All `fozziejoin` implementations currently support multithreading. In contrast,
multithreading in `fuzzyjoin` is limited to specific cases. For example,
`stringdist_join()` benefits from parallelism via the `stringdist` package,
while functions like `difference_join()` remain single-threaded.

As a result, `fozziejoin`'s relative performance advantage tends to increase
with the number of available threads — especially on large datasets. Performance
tends to be slightly worse on Windows than Unix systems due to the relatively
efficiency of multithreading via `rayon`.
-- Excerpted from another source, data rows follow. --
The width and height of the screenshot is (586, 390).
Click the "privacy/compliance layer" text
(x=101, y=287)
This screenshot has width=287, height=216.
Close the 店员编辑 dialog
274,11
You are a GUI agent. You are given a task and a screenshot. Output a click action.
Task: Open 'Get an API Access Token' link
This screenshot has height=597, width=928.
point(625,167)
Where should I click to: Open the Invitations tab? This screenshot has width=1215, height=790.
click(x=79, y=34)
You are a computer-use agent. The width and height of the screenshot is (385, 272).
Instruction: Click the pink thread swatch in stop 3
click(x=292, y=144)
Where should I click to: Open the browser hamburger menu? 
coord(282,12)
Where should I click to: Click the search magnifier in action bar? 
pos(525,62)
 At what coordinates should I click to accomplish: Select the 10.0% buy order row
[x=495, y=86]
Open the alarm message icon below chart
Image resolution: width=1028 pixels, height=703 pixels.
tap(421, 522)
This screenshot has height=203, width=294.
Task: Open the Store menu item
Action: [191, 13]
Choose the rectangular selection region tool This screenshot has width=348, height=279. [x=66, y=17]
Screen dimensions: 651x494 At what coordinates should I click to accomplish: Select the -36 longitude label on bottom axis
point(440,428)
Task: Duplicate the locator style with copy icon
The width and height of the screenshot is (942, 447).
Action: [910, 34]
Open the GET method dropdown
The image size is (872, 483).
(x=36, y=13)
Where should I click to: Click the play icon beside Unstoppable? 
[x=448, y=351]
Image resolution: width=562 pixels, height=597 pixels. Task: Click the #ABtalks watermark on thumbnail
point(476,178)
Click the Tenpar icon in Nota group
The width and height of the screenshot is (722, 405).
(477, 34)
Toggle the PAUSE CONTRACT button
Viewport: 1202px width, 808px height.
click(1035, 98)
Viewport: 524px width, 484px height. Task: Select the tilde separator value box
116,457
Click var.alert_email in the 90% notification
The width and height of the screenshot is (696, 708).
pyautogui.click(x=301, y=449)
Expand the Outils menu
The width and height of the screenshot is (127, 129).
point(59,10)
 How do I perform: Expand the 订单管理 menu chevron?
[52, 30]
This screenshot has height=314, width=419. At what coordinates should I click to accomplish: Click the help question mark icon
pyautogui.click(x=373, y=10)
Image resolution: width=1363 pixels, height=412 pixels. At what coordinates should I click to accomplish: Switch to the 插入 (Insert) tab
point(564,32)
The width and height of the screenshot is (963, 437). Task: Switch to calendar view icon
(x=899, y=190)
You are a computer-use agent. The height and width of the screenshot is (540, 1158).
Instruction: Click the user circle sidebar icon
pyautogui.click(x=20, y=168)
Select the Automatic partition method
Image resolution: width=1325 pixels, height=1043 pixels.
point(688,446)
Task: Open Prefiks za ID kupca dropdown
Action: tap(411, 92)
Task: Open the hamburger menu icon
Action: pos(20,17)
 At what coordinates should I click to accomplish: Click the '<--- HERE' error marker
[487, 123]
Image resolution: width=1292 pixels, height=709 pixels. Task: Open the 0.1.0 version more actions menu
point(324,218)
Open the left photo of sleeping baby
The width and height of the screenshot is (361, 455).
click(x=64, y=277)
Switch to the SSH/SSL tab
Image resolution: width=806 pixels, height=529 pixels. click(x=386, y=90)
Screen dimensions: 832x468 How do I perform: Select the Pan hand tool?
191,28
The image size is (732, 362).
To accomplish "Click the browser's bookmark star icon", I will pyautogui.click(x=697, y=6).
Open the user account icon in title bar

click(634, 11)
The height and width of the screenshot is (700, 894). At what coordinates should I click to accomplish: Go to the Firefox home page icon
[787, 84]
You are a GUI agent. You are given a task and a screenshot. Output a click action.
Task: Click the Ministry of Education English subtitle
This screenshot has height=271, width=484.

#### Smart Search strategies

`fozziejoin` uses algorithmic optimizations to reduce the number of comparisons
required during fuzzy joins. In contrast, `fuzzyjoin` typically performs naive
pairwise comparisons across all values. As a result, the relative performance
of `fozziejoin` depends on the structure and distribution of the input data.

In some cases, these methods could increase runtime, such as for very small
datasets. Such slowdowns are typically negligible. Meanwhile, the potential
performance gains can be dramatic, such as datasets where string values are
duplicated many times.

#### `fozzie_string_join`

This function deduplicates strings on the left and right sides before computing
string distances. As a result, `fozzie_string_join` becomes increasingly
efficient when either input contains duplicate values. In contrast,
`fuzzyjoin::stringdist_join()` performs comparisons across all rows, regardless
of duplication.

#### `fozzie_difference_join`

This method bins right-hand values using a width equal to `max_distance`. Each
left-hand value is then compared to at most three bins. The effectiveness of
this strategy depends on the distribution of values and the chosen
`max_distance`. When values are well-separated, binning drastically reduces
comparisons, leading to faster joins than `fuzzyjoin`.

#### `fozzie_interval_join`

This join uses an Adelson-Velsky and Landis (AVL) tree to index intervals.
Intervals that are more than `max_distance` units apart are excluded from
evaluation. This pruning strategy avoids unnecessary comparisons and scales
well with large datasets.